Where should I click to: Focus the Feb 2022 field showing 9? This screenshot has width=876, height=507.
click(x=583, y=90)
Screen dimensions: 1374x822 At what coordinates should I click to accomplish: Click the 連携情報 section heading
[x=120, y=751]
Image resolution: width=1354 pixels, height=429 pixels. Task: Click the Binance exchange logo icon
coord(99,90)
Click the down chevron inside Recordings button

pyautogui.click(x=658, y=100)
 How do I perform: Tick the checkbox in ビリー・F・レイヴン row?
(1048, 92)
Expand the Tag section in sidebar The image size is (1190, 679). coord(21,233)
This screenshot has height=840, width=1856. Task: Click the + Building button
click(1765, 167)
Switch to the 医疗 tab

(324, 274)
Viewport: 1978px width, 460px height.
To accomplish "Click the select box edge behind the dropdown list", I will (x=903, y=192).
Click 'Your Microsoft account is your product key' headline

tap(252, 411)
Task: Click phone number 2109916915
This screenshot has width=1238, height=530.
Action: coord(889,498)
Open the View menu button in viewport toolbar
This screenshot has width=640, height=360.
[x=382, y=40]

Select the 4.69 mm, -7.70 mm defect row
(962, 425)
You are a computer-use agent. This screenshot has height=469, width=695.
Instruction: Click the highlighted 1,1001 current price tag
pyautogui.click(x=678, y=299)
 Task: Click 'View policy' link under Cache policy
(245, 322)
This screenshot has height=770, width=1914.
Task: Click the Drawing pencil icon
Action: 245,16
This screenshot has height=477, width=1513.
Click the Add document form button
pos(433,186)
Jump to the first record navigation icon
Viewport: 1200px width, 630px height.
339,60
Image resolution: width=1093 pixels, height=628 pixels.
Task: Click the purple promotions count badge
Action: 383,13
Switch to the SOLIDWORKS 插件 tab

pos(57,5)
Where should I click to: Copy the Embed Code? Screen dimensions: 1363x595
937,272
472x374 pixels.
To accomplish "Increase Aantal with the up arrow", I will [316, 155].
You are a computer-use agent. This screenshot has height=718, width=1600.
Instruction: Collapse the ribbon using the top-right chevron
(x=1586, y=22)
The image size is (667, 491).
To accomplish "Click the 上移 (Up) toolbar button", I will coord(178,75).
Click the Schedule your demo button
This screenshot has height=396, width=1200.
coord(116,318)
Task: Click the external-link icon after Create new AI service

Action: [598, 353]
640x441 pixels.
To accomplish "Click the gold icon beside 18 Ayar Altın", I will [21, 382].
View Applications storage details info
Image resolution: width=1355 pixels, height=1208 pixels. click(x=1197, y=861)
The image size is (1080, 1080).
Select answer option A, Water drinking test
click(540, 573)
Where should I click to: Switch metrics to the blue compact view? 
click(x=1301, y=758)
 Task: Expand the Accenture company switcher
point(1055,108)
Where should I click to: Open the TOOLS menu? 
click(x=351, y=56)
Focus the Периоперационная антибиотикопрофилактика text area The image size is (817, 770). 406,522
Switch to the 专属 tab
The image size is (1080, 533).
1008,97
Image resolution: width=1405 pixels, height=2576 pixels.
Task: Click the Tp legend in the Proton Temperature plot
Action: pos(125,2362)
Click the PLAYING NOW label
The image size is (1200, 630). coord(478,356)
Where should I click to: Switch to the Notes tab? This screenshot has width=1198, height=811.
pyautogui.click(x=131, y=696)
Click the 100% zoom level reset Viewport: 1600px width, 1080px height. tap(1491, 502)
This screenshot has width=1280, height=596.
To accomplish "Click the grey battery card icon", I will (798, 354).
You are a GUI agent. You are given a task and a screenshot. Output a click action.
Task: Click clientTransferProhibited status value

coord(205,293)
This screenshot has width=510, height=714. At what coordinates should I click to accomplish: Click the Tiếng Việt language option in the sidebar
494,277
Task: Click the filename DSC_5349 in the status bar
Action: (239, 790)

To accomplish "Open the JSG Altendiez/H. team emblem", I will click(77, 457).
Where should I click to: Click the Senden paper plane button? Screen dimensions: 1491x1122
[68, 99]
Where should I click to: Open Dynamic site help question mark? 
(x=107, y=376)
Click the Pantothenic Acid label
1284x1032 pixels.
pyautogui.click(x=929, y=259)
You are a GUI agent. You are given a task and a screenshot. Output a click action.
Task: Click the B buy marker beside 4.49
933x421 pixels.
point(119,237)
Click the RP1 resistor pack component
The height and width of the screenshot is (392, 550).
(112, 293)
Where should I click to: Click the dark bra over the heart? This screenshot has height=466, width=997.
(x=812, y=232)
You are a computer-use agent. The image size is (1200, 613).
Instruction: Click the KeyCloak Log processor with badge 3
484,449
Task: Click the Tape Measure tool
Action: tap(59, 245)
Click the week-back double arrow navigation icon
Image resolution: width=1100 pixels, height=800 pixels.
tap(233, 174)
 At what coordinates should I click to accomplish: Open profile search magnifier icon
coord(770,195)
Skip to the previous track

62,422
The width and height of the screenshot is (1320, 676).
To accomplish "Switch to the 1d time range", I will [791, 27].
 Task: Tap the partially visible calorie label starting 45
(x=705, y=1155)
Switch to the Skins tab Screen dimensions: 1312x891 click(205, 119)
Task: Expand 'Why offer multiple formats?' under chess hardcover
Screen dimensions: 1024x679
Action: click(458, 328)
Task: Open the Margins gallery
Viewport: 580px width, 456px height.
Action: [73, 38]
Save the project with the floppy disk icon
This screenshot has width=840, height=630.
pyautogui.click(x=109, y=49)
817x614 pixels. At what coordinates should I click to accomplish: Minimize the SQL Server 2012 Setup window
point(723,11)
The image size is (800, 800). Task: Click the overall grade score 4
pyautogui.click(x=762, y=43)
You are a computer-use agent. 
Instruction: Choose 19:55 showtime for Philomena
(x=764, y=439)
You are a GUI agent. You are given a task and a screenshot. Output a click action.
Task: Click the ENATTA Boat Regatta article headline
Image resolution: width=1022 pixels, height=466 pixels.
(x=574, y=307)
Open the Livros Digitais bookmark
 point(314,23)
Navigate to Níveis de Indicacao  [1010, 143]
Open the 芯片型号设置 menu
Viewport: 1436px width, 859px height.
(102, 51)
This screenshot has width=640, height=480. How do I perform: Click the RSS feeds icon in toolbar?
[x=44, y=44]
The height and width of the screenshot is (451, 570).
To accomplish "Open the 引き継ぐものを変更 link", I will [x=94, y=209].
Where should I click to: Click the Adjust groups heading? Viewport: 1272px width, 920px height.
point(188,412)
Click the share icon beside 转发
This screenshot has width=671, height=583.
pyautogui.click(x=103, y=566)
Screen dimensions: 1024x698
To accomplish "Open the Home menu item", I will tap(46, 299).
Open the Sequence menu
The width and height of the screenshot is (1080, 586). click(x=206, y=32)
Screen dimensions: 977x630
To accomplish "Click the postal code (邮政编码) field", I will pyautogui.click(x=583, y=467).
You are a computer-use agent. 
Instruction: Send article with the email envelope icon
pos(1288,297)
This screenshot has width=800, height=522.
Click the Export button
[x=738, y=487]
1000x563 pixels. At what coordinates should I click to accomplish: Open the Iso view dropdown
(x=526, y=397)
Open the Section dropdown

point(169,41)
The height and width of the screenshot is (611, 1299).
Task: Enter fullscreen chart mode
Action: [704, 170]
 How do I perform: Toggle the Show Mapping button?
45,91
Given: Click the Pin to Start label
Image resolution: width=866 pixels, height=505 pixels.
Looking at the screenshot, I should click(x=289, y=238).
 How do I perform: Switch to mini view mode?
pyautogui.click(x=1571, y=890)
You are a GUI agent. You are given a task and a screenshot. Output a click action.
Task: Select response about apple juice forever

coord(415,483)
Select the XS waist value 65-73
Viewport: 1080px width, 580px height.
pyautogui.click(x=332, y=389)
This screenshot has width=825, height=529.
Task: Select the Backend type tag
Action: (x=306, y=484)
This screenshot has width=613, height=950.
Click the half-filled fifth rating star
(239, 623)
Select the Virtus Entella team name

- _Directions for this task_:
Having read the records, return each one exactly.

- _Output_:
Where should I click to: Focus the Feb 2022 field showing 9? This screenshot has width=876, height=507.
click(x=583, y=90)
Screen dimensions: 1374x822 At what coordinates should I click to accomplish: Click the 連携情報 section heading
[x=120, y=751]
Image resolution: width=1354 pixels, height=429 pixels. Task: Click the Binance exchange logo icon
coord(99,90)
Click the down chevron inside Recordings button

pyautogui.click(x=658, y=100)
 How do I perform: Tick the checkbox in ビリー・F・レイヴン row?
(1048, 92)
Expand the Tag section in sidebar The image size is (1190, 679). coord(21,233)
This screenshot has height=840, width=1856. Task: Click the + Building button
click(1765, 167)
Switch to the 医疗 tab

(324, 274)
Viewport: 1978px width, 460px height.
To accomplish "Click the select box edge behind the dropdown list", I will (x=903, y=192).
Click 'Your Microsoft account is your product key' headline

tap(252, 411)
Task: Click phone number 2109916915
This screenshot has width=1238, height=530.
Action: coord(889,498)
Open the View menu button in viewport toolbar
This screenshot has width=640, height=360.
[x=382, y=40]

Select the 4.69 mm, -7.70 mm defect row
(962, 425)
You are a computer-use agent. This screenshot has height=469, width=695.
Instruction: Click the highlighted 1,1001 current price tag
pyautogui.click(x=678, y=299)
 Task: Click 'View policy' link under Cache policy
(245, 322)
This screenshot has height=770, width=1914.
Task: Click the Drawing pencil icon
Action: 245,16
This screenshot has height=477, width=1513.
Click the Add document form button
pos(433,186)
Jump to the first record navigation icon
Viewport: 1200px width, 630px height.
339,60
Image resolution: width=1093 pixels, height=628 pixels.
Task: Click the purple promotions count badge
Action: 383,13
Switch to the SOLIDWORKS 插件 tab

pos(57,5)
Where should I click to: Copy the Embed Code? Screen dimensions: 1363x595
937,272
472x374 pixels.
To accomplish "Increase Aantal with the up arrow", I will [316, 155].
You are a computer-use agent. This screenshot has height=718, width=1600.
Instruction: Collapse the ribbon using the top-right chevron
(x=1586, y=22)
The image size is (667, 491).
To accomplish "Click the 上移 (Up) toolbar button", I will coord(178,75).
Click the Schedule your demo button
This screenshot has height=396, width=1200.
coord(116,318)
Task: Click the external-link icon after Create new AI service

Action: [598, 353]
640x441 pixels.
To accomplish "Click the gold icon beside 18 Ayar Altın", I will [21, 382].
View Applications storage details info
Image resolution: width=1355 pixels, height=1208 pixels. click(x=1197, y=861)
The image size is (1080, 1080).
Select answer option A, Water drinking test
click(540, 573)
Where should I click to: Switch metrics to the blue compact view? 
click(x=1301, y=758)
 Task: Expand the Accenture company switcher
point(1055,108)
Where should I click to: Open the TOOLS menu? 
click(x=351, y=56)
Focus the Периоперационная антибиотикопрофилактика text area The image size is (817, 770). 406,522
Switch to the 专属 tab
The image size is (1080, 533).
1008,97
Image resolution: width=1405 pixels, height=2576 pixels.
Task: Click the Tp legend in the Proton Temperature plot
Action: pos(125,2362)
Click the PLAYING NOW label
The image size is (1200, 630). coord(478,356)
Where should I click to: Switch to the Notes tab? This screenshot has width=1198, height=811.
pyautogui.click(x=131, y=696)
Click the 100% zoom level reset Viewport: 1600px width, 1080px height. tap(1491, 502)
This screenshot has width=1280, height=596.
To accomplish "Click the grey battery card icon", I will (798, 354).
You are a GUI agent. You are given a task and a screenshot. Output a click action.
Task: Click clientTransferProhibited status value

coord(205,293)
This screenshot has width=510, height=714. At what coordinates should I click to accomplish: Click the Tiếng Việt language option in the sidebar
494,277
Task: Click the filename DSC_5349 in the status bar
Action: (239, 790)

To accomplish "Open the JSG Altendiez/H. team emblem", I will click(77, 457).
Where should I click to: Click the Senden paper plane button? Screen dimensions: 1491x1122
[68, 99]
Where should I click to: Open Dynamic site help question mark? 
(x=107, y=376)
Click the Pantothenic Acid label
1284x1032 pixels.
pyautogui.click(x=929, y=259)
You are a GUI agent. You are given a task and a screenshot. Output a click action.
Task: Click the B buy marker beside 4.49
933x421 pixels.
point(119,237)
Click the RP1 resistor pack component
The height and width of the screenshot is (392, 550).
(112, 293)
Where should I click to: Click the dark bra over the heart? This screenshot has height=466, width=997.
(x=812, y=232)
You are a computer-use agent. The image size is (1200, 613).
Instruction: Click the KeyCloak Log processor with badge 3
484,449
Task: Click the Tape Measure tool
Action: tap(59, 245)
Click the week-back double arrow navigation icon
Image resolution: width=1100 pixels, height=800 pixels.
tap(233, 174)
 At what coordinates should I click to accomplish: Open profile search magnifier icon
coord(770,195)
Skip to the previous track

62,422
The width and height of the screenshot is (1320, 676).
To accomplish "Switch to the 1d time range", I will [791, 27].
 Task: Tap the partially visible calorie label starting 45
(x=705, y=1155)
Switch to the Skins tab Screen dimensions: 1312x891 click(205, 119)
Task: Expand 'Why offer multiple formats?' under chess hardcover
Screen dimensions: 1024x679
Action: click(458, 328)
Task: Open the Margins gallery
Viewport: 580px width, 456px height.
Action: [73, 38]
Save the project with the floppy disk icon
This screenshot has width=840, height=630.
pyautogui.click(x=109, y=49)
817x614 pixels. At what coordinates should I click to accomplish: Minimize the SQL Server 2012 Setup window
point(723,11)
The image size is (800, 800). Task: Click the overall grade score 4
pyautogui.click(x=762, y=43)
You are a computer-use agent. 
Instruction: Choose 19:55 showtime for Philomena
(x=764, y=439)
You are a GUI agent. You are given a task and a screenshot. Output a click action.
Task: Click the ENATTA Boat Regatta article headline
Image resolution: width=1022 pixels, height=466 pixels.
(x=574, y=307)
Open the Livros Digitais bookmark
 point(314,23)
Navigate to Níveis de Indicacao  [1010, 143]
Open the 芯片型号设置 menu
Viewport: 1436px width, 859px height.
(102, 51)
This screenshot has width=640, height=480. How do I perform: Click the RSS feeds icon in toolbar?
[x=44, y=44]
The height and width of the screenshot is (451, 570).
To accomplish "Open the 引き継ぐものを変更 link", I will [x=94, y=209].
Where should I click to: Click the Adjust groups heading? Viewport: 1272px width, 920px height.
point(188,412)
Click the share icon beside 转发
This screenshot has width=671, height=583.
pyautogui.click(x=103, y=566)
Screen dimensions: 1024x698
To accomplish "Open the Home menu item", I will tap(46, 299).
Open the Sequence menu
The width and height of the screenshot is (1080, 586). click(x=206, y=32)
Screen dimensions: 977x630
To accomplish "Click the postal code (邮政编码) field", I will pyautogui.click(x=583, y=467).
You are a computer-use agent. 
Instruction: Send article with the email envelope icon
pos(1288,297)
This screenshot has width=800, height=522.
Click the Export button
[x=738, y=487]
1000x563 pixels. At what coordinates should I click to accomplish: Open the Iso view dropdown
(x=526, y=397)
Open the Section dropdown

point(169,41)
The height and width of the screenshot is (611, 1299).
Task: Enter fullscreen chart mode
Action: [704, 170]
 How do I perform: Toggle the Show Mapping button?
45,91
Given: Click the Pin to Start label
Image resolution: width=866 pixels, height=505 pixels.
Looking at the screenshot, I should click(x=289, y=238).
 How do I perform: Switch to mini view mode?
pyautogui.click(x=1571, y=890)
You are a GUI agent. You are given a task and a screenshot. Output a click action.
Task: Select response about apple juice forever

coord(415,483)
Select the XS waist value 65-73
Viewport: 1080px width, 580px height.
pyautogui.click(x=332, y=389)
This screenshot has width=825, height=529.
Task: Select the Backend type tag
Action: (x=306, y=484)
This screenshot has width=613, height=950.
Click the half-filled fifth rating star
(239, 623)
Select the Virtus Entella team name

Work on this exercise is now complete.